What is expected -
Print, in exact form, the lines below from the one containing "1232x985 pixels." through the one containing "Given: Click @defimochi's", and omit all others.

==================================================

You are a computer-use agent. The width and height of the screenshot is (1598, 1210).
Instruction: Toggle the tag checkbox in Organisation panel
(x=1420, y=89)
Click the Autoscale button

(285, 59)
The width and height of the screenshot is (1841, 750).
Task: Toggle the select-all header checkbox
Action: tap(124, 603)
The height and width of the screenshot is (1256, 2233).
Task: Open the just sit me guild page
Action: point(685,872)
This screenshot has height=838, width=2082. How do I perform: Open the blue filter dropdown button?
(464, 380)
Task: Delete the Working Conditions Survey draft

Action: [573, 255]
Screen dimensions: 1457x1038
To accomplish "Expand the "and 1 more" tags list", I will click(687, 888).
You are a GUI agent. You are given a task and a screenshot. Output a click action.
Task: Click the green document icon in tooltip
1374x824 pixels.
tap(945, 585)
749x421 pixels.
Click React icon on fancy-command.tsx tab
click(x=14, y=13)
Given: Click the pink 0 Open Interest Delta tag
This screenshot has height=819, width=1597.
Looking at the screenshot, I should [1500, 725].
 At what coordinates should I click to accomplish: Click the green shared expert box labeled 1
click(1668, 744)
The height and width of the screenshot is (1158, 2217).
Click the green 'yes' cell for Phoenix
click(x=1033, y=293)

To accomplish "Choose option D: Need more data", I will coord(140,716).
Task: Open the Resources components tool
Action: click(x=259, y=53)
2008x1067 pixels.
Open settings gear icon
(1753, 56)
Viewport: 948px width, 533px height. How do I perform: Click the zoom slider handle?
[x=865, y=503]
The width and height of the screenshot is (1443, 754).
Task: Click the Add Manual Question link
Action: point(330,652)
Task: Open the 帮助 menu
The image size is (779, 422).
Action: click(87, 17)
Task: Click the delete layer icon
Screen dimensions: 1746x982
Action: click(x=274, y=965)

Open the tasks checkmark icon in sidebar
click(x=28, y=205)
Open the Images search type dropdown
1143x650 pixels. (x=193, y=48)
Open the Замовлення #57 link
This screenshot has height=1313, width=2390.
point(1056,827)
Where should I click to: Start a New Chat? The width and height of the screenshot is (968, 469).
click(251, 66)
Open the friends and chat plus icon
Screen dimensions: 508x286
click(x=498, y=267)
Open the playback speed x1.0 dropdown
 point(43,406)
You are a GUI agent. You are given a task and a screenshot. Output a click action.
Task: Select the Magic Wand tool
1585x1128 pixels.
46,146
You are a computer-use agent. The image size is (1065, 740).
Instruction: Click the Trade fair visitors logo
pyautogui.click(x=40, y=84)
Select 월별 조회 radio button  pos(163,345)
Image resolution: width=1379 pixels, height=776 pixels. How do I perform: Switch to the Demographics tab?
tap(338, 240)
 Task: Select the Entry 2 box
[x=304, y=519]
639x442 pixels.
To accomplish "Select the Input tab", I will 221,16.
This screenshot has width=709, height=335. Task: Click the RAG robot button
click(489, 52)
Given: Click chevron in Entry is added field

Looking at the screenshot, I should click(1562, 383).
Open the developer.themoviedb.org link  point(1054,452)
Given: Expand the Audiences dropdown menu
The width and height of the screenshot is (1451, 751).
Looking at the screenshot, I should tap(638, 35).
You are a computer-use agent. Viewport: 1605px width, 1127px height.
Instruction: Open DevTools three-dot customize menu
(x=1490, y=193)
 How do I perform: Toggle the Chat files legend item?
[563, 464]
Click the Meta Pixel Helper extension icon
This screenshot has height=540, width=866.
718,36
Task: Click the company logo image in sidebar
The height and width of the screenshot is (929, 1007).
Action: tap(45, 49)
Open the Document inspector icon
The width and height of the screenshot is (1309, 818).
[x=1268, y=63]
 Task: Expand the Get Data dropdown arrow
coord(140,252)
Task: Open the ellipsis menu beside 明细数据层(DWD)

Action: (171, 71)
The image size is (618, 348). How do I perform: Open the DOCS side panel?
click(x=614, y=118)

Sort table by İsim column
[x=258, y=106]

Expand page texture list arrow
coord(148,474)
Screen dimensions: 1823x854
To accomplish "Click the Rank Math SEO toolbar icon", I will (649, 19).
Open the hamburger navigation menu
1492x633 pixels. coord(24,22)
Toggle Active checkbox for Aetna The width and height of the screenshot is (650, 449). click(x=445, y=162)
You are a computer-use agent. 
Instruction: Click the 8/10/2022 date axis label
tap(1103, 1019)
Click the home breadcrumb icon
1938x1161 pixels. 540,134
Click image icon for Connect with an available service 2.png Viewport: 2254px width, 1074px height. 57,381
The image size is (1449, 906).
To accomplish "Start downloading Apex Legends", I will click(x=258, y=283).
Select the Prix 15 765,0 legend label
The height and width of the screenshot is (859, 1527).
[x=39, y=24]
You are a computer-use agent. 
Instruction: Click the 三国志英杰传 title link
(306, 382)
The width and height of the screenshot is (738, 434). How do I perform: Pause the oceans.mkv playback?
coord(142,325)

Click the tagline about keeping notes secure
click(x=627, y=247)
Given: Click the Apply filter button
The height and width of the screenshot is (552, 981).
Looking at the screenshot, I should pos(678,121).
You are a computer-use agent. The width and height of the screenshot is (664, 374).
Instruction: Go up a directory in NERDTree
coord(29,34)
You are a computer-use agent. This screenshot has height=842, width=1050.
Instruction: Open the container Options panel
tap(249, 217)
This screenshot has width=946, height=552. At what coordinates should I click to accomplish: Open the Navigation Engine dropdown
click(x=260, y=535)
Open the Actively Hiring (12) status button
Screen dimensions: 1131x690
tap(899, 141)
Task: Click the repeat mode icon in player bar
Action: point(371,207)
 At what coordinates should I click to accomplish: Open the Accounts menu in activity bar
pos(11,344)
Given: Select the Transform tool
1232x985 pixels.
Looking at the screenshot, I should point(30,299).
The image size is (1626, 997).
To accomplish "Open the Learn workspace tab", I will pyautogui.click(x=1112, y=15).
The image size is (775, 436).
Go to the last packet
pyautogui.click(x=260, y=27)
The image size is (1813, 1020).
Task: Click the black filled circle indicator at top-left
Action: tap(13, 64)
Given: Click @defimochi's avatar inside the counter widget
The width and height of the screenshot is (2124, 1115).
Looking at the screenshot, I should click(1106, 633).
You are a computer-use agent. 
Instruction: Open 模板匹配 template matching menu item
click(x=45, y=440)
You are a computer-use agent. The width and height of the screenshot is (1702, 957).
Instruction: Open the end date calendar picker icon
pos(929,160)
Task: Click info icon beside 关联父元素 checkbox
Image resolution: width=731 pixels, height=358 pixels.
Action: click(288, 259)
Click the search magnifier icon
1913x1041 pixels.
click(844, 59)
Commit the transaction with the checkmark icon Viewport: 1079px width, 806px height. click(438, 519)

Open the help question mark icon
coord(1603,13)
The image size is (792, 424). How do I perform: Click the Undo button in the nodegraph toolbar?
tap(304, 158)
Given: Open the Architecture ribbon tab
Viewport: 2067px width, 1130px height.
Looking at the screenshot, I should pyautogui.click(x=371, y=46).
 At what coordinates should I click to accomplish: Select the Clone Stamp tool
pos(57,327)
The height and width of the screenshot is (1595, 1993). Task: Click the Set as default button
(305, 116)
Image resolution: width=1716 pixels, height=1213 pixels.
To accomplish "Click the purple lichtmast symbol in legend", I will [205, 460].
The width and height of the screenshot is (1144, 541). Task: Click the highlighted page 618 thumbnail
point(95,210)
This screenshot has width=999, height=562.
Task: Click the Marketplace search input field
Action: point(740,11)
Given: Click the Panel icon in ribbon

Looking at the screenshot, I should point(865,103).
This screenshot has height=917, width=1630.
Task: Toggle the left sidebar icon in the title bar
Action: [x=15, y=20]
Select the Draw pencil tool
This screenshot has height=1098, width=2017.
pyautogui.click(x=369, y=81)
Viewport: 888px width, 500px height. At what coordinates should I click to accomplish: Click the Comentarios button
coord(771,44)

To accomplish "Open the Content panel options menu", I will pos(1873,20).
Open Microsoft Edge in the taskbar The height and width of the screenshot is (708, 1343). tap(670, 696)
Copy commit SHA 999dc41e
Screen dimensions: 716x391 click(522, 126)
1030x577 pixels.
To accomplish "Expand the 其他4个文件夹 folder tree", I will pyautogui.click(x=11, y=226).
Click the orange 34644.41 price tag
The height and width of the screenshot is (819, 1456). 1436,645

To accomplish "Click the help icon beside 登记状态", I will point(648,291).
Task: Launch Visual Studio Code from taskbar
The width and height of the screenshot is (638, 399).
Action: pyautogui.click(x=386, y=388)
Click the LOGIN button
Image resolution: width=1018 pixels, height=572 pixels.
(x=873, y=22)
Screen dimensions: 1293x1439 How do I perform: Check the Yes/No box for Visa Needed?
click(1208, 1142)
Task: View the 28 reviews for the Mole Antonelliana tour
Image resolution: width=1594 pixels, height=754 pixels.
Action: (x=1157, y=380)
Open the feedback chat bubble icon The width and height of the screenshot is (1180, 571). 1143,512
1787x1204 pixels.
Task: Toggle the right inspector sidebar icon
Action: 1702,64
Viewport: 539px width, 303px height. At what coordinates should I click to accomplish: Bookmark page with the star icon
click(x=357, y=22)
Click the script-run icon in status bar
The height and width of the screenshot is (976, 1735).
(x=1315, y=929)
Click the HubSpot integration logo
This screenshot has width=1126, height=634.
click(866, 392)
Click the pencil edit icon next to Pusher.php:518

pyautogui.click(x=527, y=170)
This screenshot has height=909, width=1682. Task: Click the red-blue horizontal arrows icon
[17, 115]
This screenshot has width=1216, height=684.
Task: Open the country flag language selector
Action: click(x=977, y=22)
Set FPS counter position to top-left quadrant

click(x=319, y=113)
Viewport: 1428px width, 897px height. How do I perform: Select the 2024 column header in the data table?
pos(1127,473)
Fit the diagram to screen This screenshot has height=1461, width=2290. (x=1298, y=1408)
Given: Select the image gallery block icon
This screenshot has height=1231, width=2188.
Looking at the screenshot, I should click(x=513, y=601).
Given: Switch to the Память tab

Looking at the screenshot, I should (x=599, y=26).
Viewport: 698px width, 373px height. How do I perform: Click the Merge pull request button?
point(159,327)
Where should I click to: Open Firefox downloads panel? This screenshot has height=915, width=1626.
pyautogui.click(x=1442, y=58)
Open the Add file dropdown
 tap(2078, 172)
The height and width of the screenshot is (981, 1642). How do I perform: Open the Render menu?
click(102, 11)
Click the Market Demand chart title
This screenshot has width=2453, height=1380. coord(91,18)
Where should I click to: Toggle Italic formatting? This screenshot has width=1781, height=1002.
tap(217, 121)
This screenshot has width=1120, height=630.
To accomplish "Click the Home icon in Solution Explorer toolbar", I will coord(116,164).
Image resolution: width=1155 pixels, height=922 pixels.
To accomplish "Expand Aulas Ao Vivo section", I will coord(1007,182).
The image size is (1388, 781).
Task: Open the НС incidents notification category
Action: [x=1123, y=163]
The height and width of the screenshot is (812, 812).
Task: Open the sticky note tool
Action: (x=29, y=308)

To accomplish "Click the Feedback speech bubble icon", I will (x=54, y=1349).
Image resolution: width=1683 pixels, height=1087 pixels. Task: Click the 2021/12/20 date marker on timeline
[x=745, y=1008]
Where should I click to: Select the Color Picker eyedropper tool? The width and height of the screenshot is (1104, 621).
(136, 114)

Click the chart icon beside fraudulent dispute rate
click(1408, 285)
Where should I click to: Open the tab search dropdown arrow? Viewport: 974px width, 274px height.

==================================================

Answer to this task -
1232x985 pixels.
Looking at the screenshot, I should point(30,299).
The image size is (1626, 997).
To accomplish "Open the Learn workspace tab", I will pyautogui.click(x=1112, y=15).
The image size is (775, 436).
Go to the last packet
pyautogui.click(x=260, y=27)
The image size is (1813, 1020).
Task: Click the black filled circle indicator at top-left
Action: tap(13, 64)
Given: Click @defimochi's avatar inside the counter widget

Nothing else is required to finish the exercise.